The SnapGene "Assemble Contigs" tool uses the CAP3 assembler to assemble reads into one or more contiguous assemblies.
This tool is designed primarily for assembly of a small set of Sanger reads, all derived from the same clonal source, and all of which are expected to overlap to form a contiguous sequence.
Click Tools → Assemble Contigs... to open the "Assemble Contigs" window.
Drag and drop Sanger trace files (.ab1 format) into the window to import them. Alternately, click the Import Sequences to Assemble → Import Sequence Files.
As a general rule you should only assemble reads derived from the same clonal source
Assemble the Sequences
Ensure the option to "Trim low-quality ends of sequences before running CAP3" option is checked.
Provide a name for your assembly and set the Save destination for the assembly.
Click Assemble to run the CAP3 assembler.
Trimming by SnapGene is performed by the same algorithm as that used when hiding chromatogram ends at medium stringency, except low quality ends are removed rather than hidden prior to passing the reads to the CAP3 assembler (see Set the Default Stringency for Hiding Chromatogram Ends)
Note that the CAP3 algorithm may separately trim reads based on quality.
A Settings... button is provided to allow users to alter the default CAP3 assembler settings.
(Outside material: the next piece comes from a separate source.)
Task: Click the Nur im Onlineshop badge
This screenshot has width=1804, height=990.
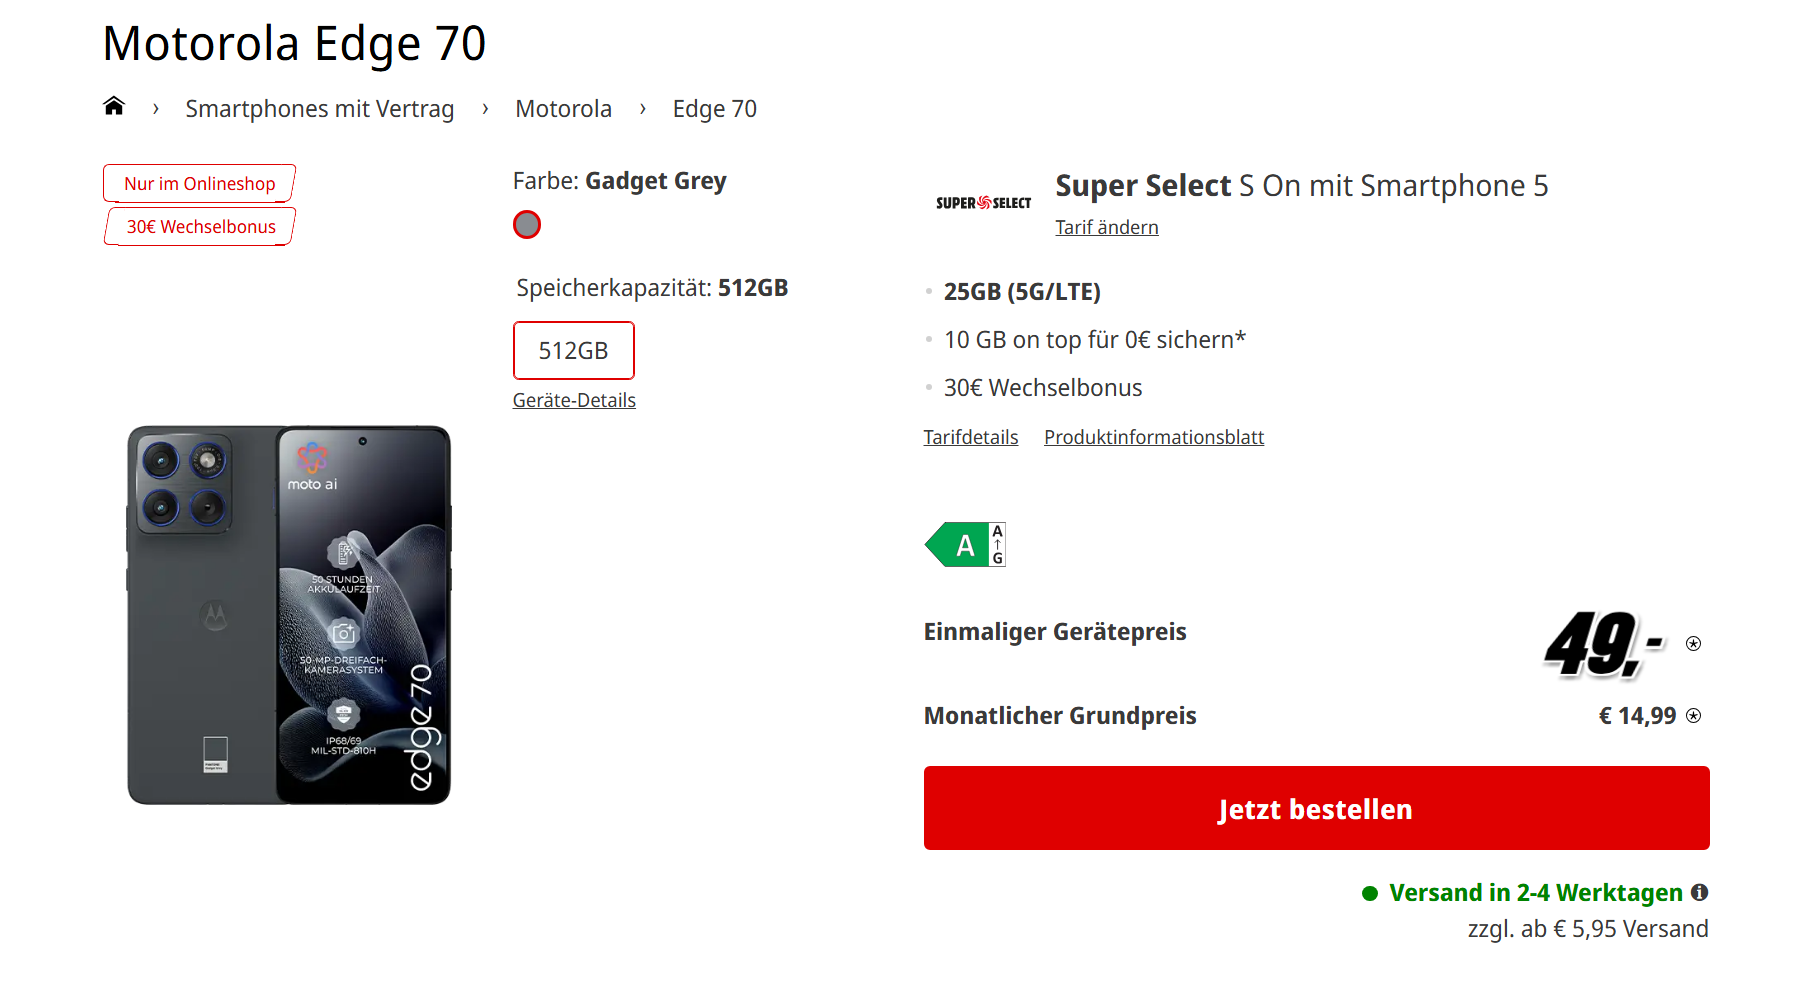Action: (200, 184)
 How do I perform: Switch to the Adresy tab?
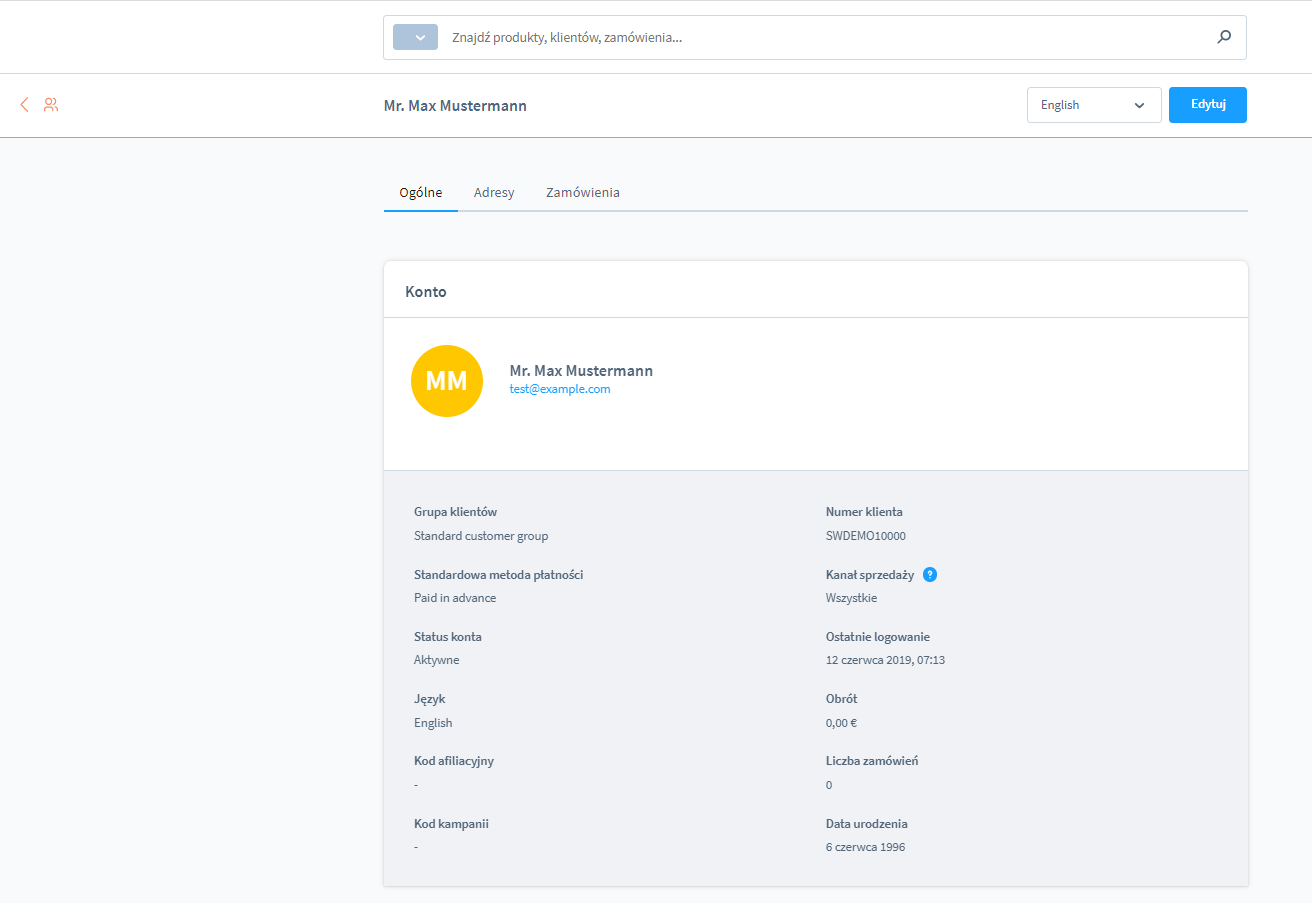[x=493, y=192]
However, unless you are familiar with CAP3 we recommend you DO NOT alter these settings.
View the Assembly
The new sequence file opens with the Alignment side panel displayed. The initial sequence (labelled Original Sequence in Sequence view) in the file is the consensus created by the CAP3 assembler. In Map view all aligned reads will be depicted above the consensus.
If reads assemble into two or more contigs then a Collection will be created and each sequence in the Collection will represent a Contig.
Validate the Assembly
Switch to Sequence view to view and edit the assembly. The top panel #1 shows the initial CAP3 consensus (Original Sequence). The bottom panel #2 shows the CAP3 consensus (Original Sequence) and the aligned trace sequences within the field of view.
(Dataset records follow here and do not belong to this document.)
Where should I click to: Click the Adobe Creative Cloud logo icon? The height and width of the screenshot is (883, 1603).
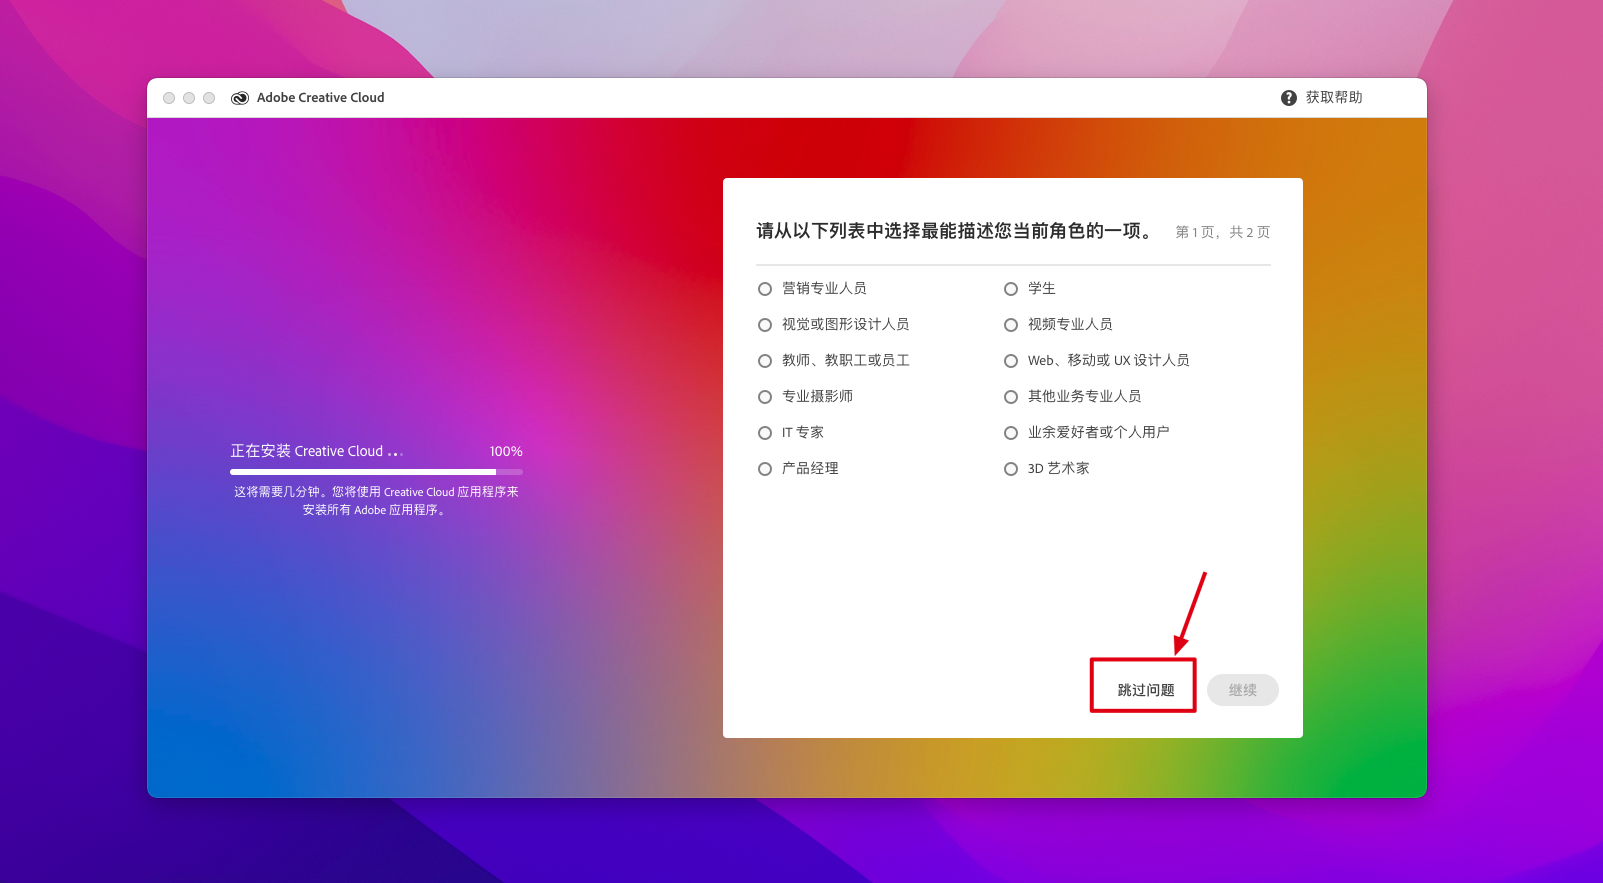[x=240, y=98]
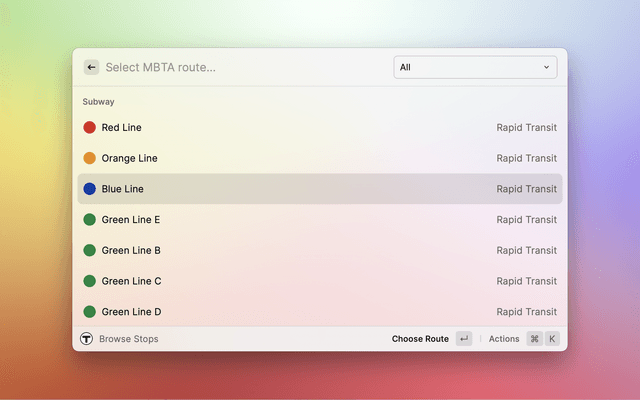Screen dimensions: 640x400
Task: Click the Orange Line orange circle icon
Action: [89, 158]
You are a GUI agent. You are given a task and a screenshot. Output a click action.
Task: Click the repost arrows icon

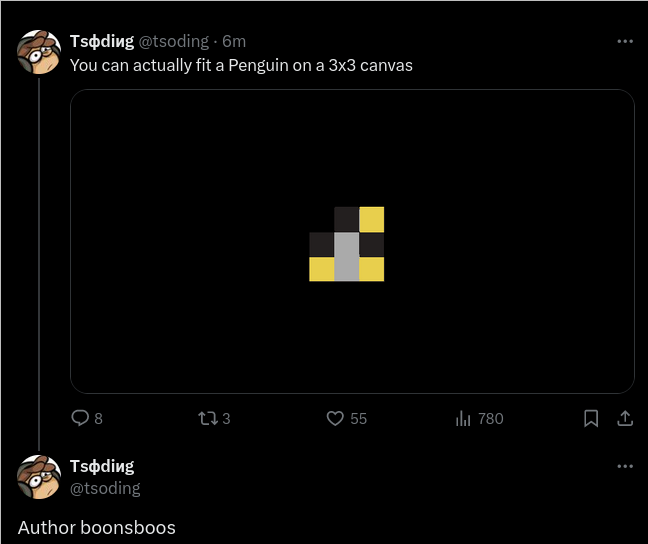click(208, 418)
Click the right "Jump" triangle in the bottom panel to jump to the first mismatch or gap discrepancy in the alignment.
View the Trace Sequence Chromatogram
Click on the disclosure triangles to expand each trace view.
Determine the cause of the disagreement, in the example above a compression has resulted in two A peaks being called as a single A.
Option-click (macOS) or ALT-Click (Windows/Linux) on any triangle to expand all traces simultaneously
The expanded trace view provides controls to change display of the peaks, and provides information on trace length and orientation, and a summary of differences compared to the reference.
Edit the Traces
Correct Miscalled/Disagreeing Errors in Traces
Select the sequence to be corrected and type to add sequence, or hit delete to remove sequence. In the above example, the sequencer has miscalled a compressed AA double peak as a single A, so we have selected the gap and typed "a".
Click Insert to accepted the insertion of an "a".
Click the right "Jump" triangle in the bottom panel to jump to the next mismatch or gap in the alignment, continue editing until all reads are in agreement.
Update the "Original Sequence"
After correcting miscalls or gaps it is likely that the reads no longer agree with the Original Sequence (the initial CAP3 consensus).
To replace the "Original Sequence" with the corrected sequence defined be the edited reads, select all reads then click Aligned Sequences → Replace Original with Aligned → Update this File.
Click menu File → Save to save the sequence file.